The use of IV sodium valproate or PO valproic acid for treating delirium and/or agitation, as recommended by a CLS, is a logical expansion of the use of these drugs in treating psychiatric illnesses. They are especially attractive options when antipsychotics and/or benzodiazepines are ineffectual, require large and/or frequent dosing, or are saddled with concerning side effects. The IV form of valproate sodium (Depacon, Abbott Laboratories) may establish therapeutic serum levels and clinical efficacy more rapidly and can be easily converted to oral dosing when the patient is able to take oral medications.
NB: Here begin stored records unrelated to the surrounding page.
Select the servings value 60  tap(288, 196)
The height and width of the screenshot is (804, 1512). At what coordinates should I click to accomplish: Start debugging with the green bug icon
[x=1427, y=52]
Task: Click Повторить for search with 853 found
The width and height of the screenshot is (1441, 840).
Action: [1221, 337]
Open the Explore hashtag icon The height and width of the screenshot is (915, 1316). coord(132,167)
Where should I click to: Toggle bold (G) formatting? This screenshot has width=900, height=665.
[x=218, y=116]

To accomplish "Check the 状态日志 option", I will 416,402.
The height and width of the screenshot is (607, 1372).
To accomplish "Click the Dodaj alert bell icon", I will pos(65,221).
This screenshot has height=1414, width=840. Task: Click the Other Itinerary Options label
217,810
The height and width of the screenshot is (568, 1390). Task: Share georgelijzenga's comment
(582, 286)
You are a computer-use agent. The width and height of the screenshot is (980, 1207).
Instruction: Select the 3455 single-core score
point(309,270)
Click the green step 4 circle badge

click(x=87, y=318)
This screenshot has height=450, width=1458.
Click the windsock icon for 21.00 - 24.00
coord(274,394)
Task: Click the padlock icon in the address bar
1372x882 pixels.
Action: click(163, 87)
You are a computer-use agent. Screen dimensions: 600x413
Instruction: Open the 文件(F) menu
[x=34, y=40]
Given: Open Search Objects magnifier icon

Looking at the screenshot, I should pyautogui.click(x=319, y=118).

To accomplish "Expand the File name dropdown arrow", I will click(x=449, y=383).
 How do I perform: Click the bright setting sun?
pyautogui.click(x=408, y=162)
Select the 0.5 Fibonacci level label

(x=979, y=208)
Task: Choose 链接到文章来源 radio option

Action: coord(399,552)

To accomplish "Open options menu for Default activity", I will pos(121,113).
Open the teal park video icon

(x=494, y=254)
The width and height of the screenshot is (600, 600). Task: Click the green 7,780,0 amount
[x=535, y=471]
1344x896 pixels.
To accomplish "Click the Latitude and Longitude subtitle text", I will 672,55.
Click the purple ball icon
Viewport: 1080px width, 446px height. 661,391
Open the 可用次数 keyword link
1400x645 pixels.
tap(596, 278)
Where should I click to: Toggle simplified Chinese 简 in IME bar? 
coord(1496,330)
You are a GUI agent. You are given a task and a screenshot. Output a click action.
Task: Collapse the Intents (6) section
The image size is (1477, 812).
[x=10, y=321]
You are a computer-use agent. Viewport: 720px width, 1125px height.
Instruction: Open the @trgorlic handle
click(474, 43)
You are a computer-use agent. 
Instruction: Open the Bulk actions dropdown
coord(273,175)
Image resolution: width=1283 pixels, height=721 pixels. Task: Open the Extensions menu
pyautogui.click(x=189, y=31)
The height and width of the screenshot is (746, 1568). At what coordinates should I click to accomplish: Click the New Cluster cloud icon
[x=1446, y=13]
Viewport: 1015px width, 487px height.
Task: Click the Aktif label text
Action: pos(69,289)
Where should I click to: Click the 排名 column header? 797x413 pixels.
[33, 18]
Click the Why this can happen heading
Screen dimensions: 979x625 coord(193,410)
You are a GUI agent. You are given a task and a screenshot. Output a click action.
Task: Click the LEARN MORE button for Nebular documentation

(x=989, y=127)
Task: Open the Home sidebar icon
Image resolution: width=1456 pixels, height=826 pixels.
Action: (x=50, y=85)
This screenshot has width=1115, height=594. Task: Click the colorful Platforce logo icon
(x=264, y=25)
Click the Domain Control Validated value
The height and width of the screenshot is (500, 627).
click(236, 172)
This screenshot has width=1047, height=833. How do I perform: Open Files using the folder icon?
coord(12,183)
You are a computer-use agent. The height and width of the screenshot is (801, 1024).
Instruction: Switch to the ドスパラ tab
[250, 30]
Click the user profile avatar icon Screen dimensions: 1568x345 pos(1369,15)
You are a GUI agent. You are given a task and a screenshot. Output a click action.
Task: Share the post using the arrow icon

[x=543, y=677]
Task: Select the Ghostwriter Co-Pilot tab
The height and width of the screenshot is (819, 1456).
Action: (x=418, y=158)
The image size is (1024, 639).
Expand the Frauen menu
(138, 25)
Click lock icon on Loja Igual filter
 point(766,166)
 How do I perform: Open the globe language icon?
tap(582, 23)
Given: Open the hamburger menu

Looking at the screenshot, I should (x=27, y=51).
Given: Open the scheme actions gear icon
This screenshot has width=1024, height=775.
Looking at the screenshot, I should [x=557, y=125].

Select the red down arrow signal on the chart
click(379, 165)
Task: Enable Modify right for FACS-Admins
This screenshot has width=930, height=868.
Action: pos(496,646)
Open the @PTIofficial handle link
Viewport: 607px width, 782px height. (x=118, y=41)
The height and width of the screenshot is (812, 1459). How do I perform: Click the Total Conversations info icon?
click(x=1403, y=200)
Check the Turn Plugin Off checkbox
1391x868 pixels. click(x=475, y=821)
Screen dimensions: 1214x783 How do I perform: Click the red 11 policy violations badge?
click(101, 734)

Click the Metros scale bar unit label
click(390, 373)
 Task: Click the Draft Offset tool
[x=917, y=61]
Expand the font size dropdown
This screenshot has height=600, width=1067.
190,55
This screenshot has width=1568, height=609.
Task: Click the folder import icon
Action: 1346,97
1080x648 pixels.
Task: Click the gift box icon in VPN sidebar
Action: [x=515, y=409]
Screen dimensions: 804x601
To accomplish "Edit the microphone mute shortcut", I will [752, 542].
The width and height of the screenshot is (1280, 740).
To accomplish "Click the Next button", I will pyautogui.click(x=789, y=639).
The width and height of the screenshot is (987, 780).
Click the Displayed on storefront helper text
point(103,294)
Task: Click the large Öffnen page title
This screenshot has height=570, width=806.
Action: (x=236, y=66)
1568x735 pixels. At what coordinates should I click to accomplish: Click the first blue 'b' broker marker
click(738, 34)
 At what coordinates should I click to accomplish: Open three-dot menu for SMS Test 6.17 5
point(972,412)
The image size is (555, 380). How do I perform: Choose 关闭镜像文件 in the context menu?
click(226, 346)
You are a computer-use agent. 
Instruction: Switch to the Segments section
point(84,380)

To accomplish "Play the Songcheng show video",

Close monitoring of serum drug levels and monitoring of liver-associated enzymes, bilirubin, platelet count, and amylase are advisable, especially in the critically ill patient. The liquid form of oral valproic acid (Depakene, Abbott Laboratories) can be used for delivery via NGT in a patient with a functioning gut for whom the theoretically more rapid onset of effect of the IV form is not essential.
Consultation-liaison psychiatrists are encouraged to expand their psychopharmacological armamentarium to include IV and PO valproate in their management of delirium.